TEXT SHOWN.
##########

Why the About section matters
Your About section is worth 20 out of 100 points on LinkedInRank. It's the first thing people read after your headline | and the section where most profiles fail. The most common mistake? Writing in third person or leaving it completely blank. These prompts fix that. Read our full About section guide →
The First-Person Story Prompt
Writes your About section in first person (which LinkedIn recommends) with a clear narrative arc: who you are, what you do, what makes you different.
Write my LinkedIn About section in first person. Here's my information:
Name: [Your Name]
Current role: [Your Job Title at Company]
Industry: [Your Industry]
Years of experience: [Number]
Career journey in 2-3 sentences: [e.g., "Started in sales, moved to product marketing, now lead growth at a B2B SaaS startup"]
Top 3 skills/strengths: [Skill 1, Skill 2, Skill 3]
Biggest professional achievement: [One specific accomplishment with a number if possible]
What I'm passionate about in my work: [e.g., "turning complex data into stories that drive decisions"]
What I'm looking for / open to: [e.g., "connecting with product leaders" or "open to senior PM roles"]
Write a LinkedIn About section that:
1. Opens with a hook that makes someone want to keep reading (NOT "I am a...")
2. Is written entirely in first person ("I" not "they")
3. Tells a brief career story arc (where I started → what I learned → where I am now)
4. Mentions 3-5 specific skills or tools naturally (not a keyword dump)
5. Includes one concrete achievement with a number
6. Ends with a call-to-action (what to do next | connect, message, etc.)
7. Is 150-300 words (LinkedIn sweet spot)
8. Uses short paragraphs (2-3 sentences max per paragraph)
9. Sounds human and conversational, not corporate
Do NOT include:
- Third person language
- "Passionate professional with X years..."
- Bullet point lists of skills
- Emojis or hashtagsPro Tips
- The first 2 lines are visible before "see more" | make them count
- Read it out loud. If it sounds like a robot wrote it, it's too formal
- Include your name naturally so it reads well when shared
The Problem-Solver Framework
Structures your About around the problems you solve. Especially powerful for consultants, freelancers, and anyone client-facing.
Write my LinkedIn About section using the Problem → Solution → Proof framework. My role: [Your Job Title] The #1 problem my audience faces: [e.g., "SaaS companies struggle to convert free trial users to paid customers"] How I solve it: [e.g., "I design onboarding flows that increase activation by mapping user behavior data to product triggers"] Proof it works: [e.g., "At Company X, this approach increased trial-to-paid conversion by 34% in 6 months"] Who I work with: [e.g., "Series A-C SaaS companies with 10K+ monthly signups"] Tools/methods I use: [Tool 1, Tool 2, Method 1] My unique angle: [What makes your approach different from others who do similar work] Structure the About section as: - Paragraph 1 (2-3 sentences): State the problem. Make the reader nod and think "yes, that's my challenge" - Paragraph 2 (2-3 sentences): Describe your approach/solution. Be specific, not vague - Paragraph 3 (2-3 sentences): Show proof | a result, a metric, a transformation - Paragraph 4 (1-2 sentences): Call-to-action | what should someone do if they want to work with you or learn more Keep it under 250 words. First person. Conversational tone. No buzzwords.

##########

MATERIAL.
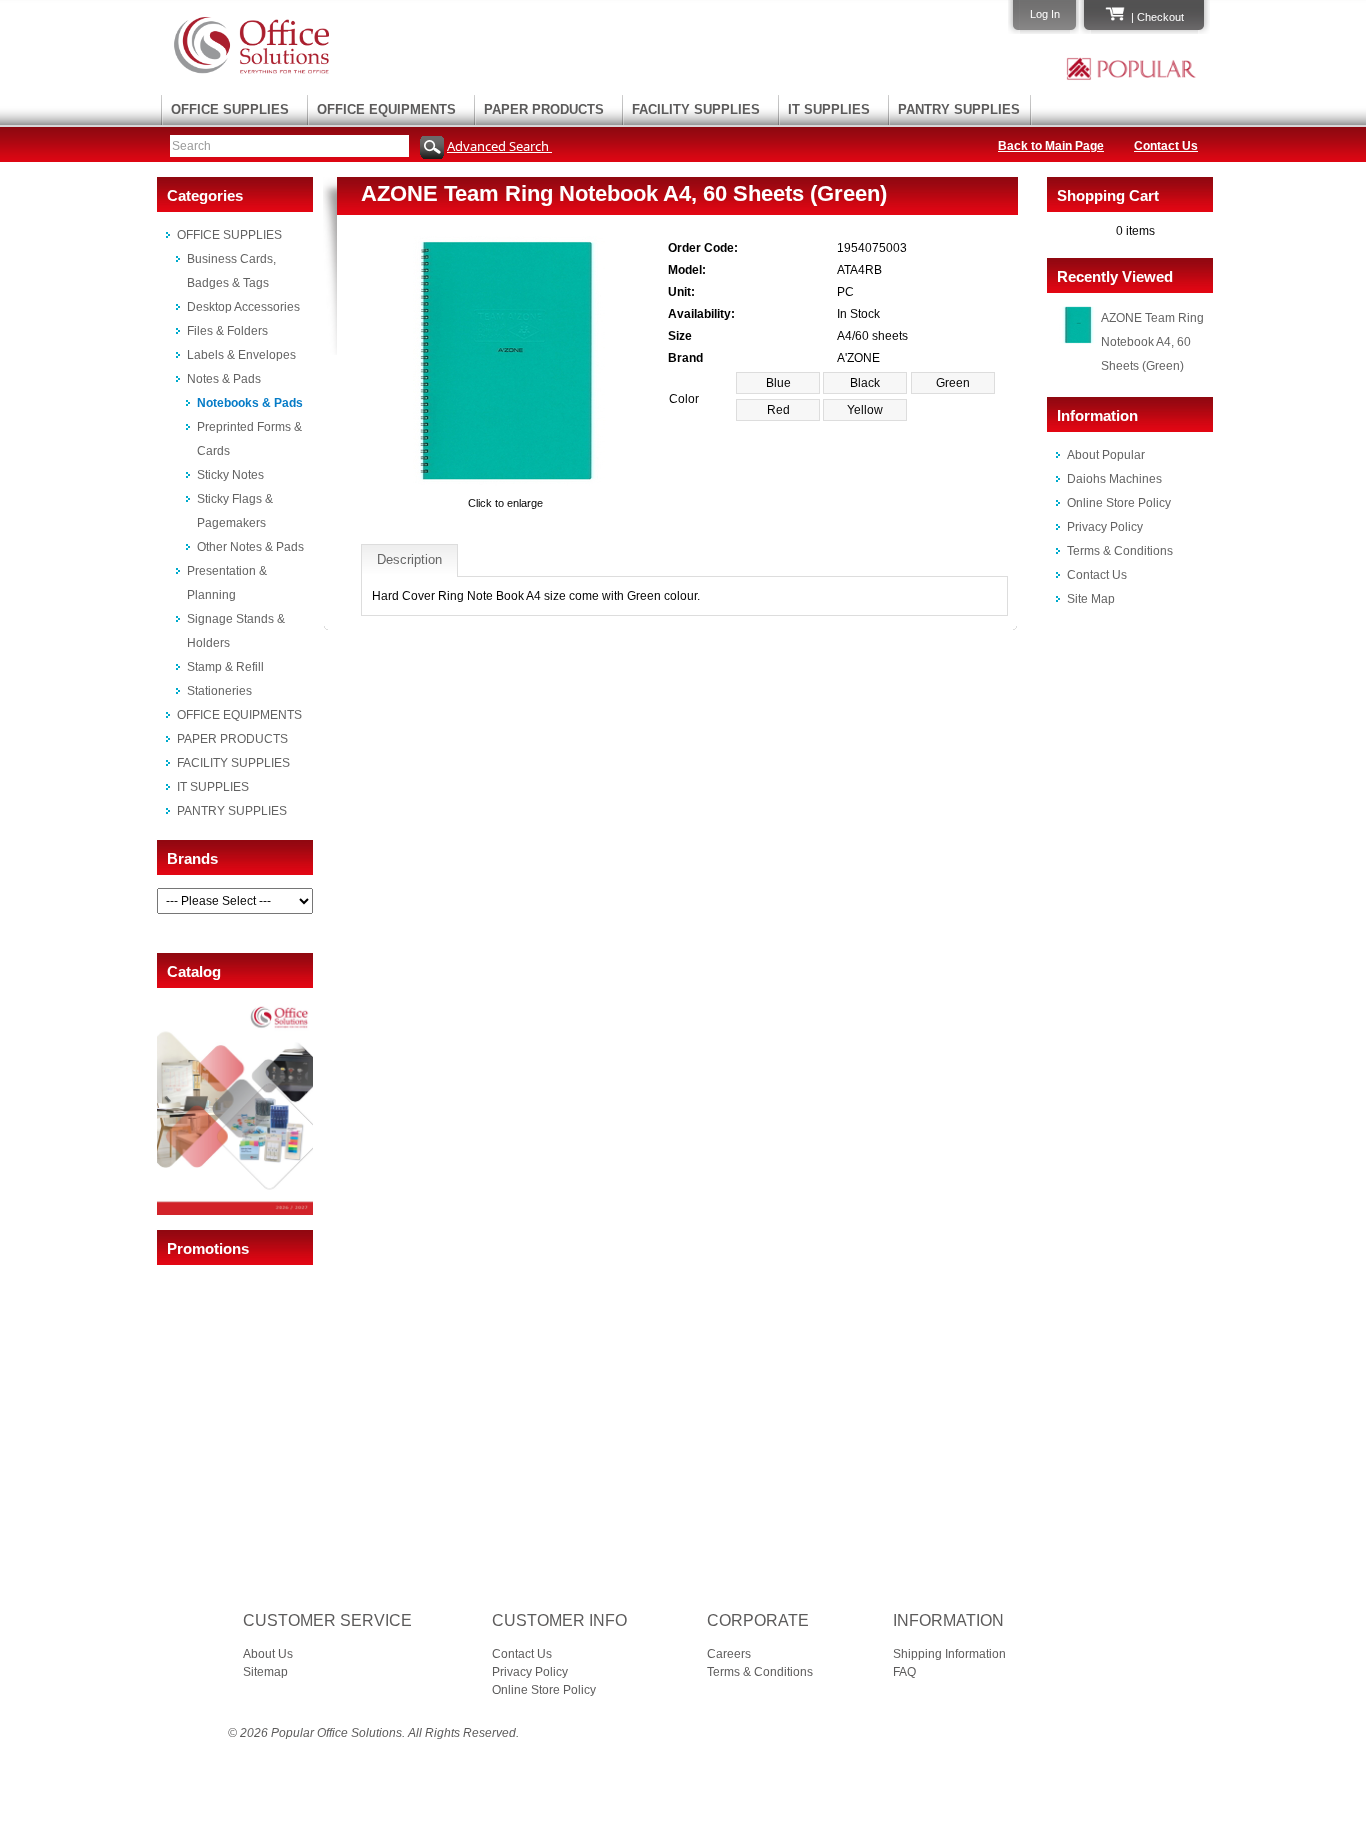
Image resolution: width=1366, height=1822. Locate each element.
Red (778, 410)
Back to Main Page (1051, 146)
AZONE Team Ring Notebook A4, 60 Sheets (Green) (1152, 342)
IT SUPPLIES (829, 109)
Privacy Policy (1105, 527)
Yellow (865, 410)
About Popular (1106, 455)
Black (865, 383)
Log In (1045, 14)
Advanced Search (499, 146)
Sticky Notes (230, 475)
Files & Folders (227, 331)
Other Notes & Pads (250, 547)
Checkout (1160, 17)
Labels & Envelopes (241, 355)
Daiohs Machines (1114, 479)
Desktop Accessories (243, 307)
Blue (778, 383)
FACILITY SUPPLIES (696, 109)
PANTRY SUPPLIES (959, 109)
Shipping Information (949, 1654)
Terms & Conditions (1120, 551)
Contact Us (1166, 146)
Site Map (1091, 599)
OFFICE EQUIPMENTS (386, 109)
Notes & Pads (224, 379)
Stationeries (219, 691)
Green (953, 383)
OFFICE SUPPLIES (230, 109)
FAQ (904, 1672)
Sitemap (265, 1672)
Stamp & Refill (225, 667)
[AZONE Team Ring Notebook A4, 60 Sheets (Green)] (506, 485)
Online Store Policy (1119, 503)
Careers (729, 1654)
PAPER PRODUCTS (544, 109)
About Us (268, 1654)
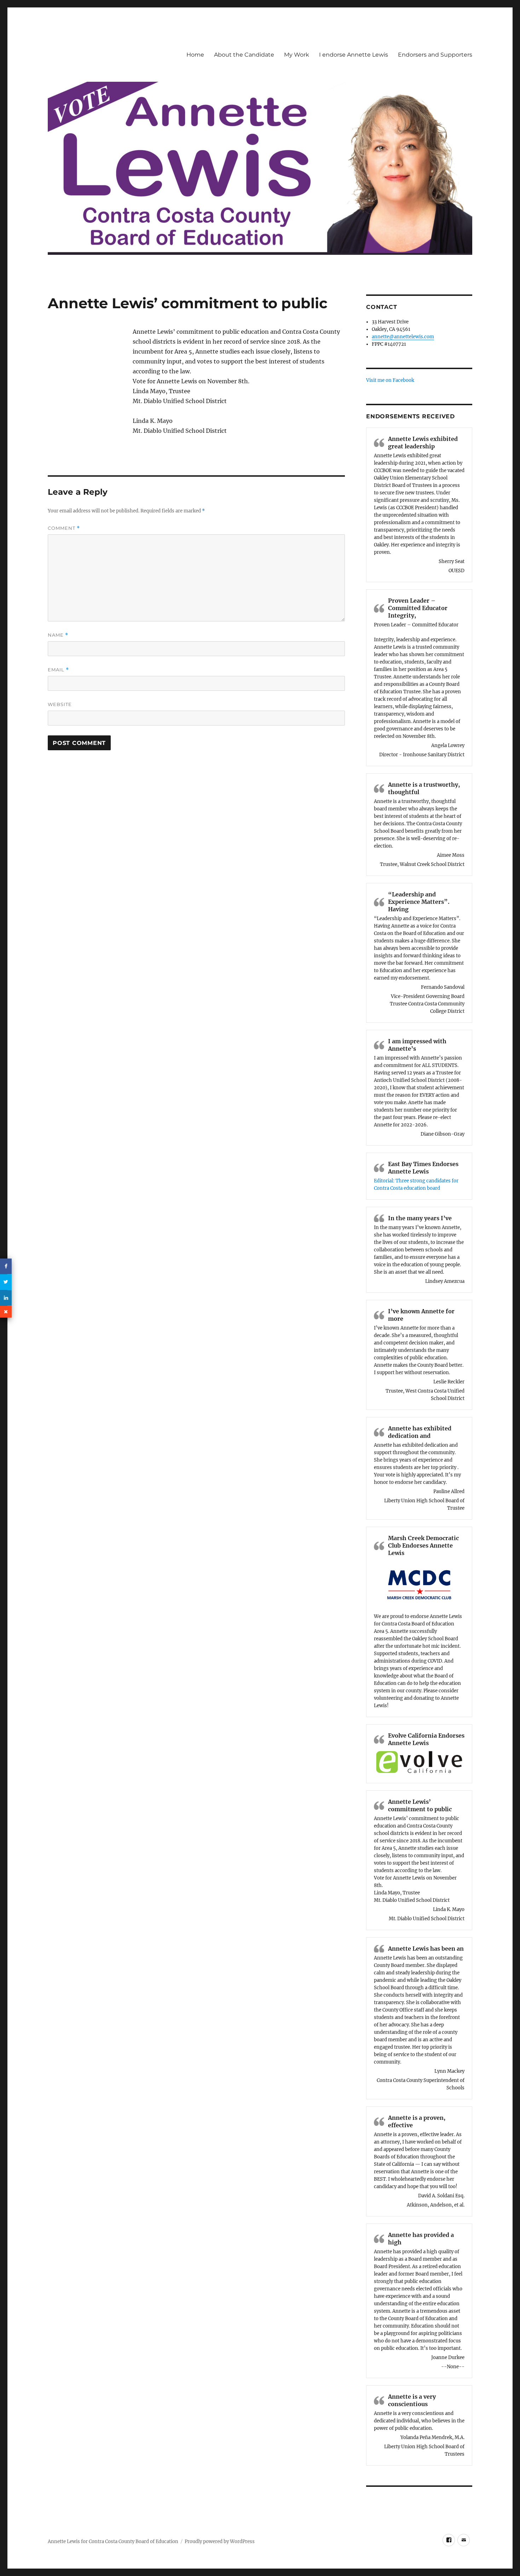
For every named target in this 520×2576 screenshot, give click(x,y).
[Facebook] (6, 1266)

##########

ACTIONS TO TAKE.
1. Using the LinkedIn About guide, restate the text starting with "8. Uses short" and going on through "and anyone client-facing.", but swap "short paragraphs" for "brief paragraphs".
2. Mark each statement about the LinkedIn About guide yes or no, and quote the words that settle it.
(a) The About section counts for 20 out of 100 points on LinkedInRank.
(b) The Problem-Solver Framework allows an About section of up to 300 words.
(c) The Problem-Solver Framework is called especially powerful for consultants.

RESPONSES IN ORDER.
1.
8. Uses brief paragraphs (2-3 sentences max per paragraph)
9. Sounds human and conversational, not corporate
Do NOT include:
- Third person language
- "Passionate professional with X years..."
- Bullet point lists of skills
- Emojis or hashtagsPro Tips
- The first 2 lines are visible before "see more" | make them count
- Read it out loud. If it sounds like a robot wrote it, it's too formal
- Include your name naturally so it reads well when shared
The Problem-Solver Framework
Structures your About around the problems you solve. Especially powerful for consultants, freelancers, and anyone client-facing.

2.
(a) Yes: "Your About section is worth 20 out of 100 points on LinkedInRank."
(b) No: "Keep it under 250 words."
(c) Yes: "Especially powerful for consultants, freelancers, and anyone client-facing."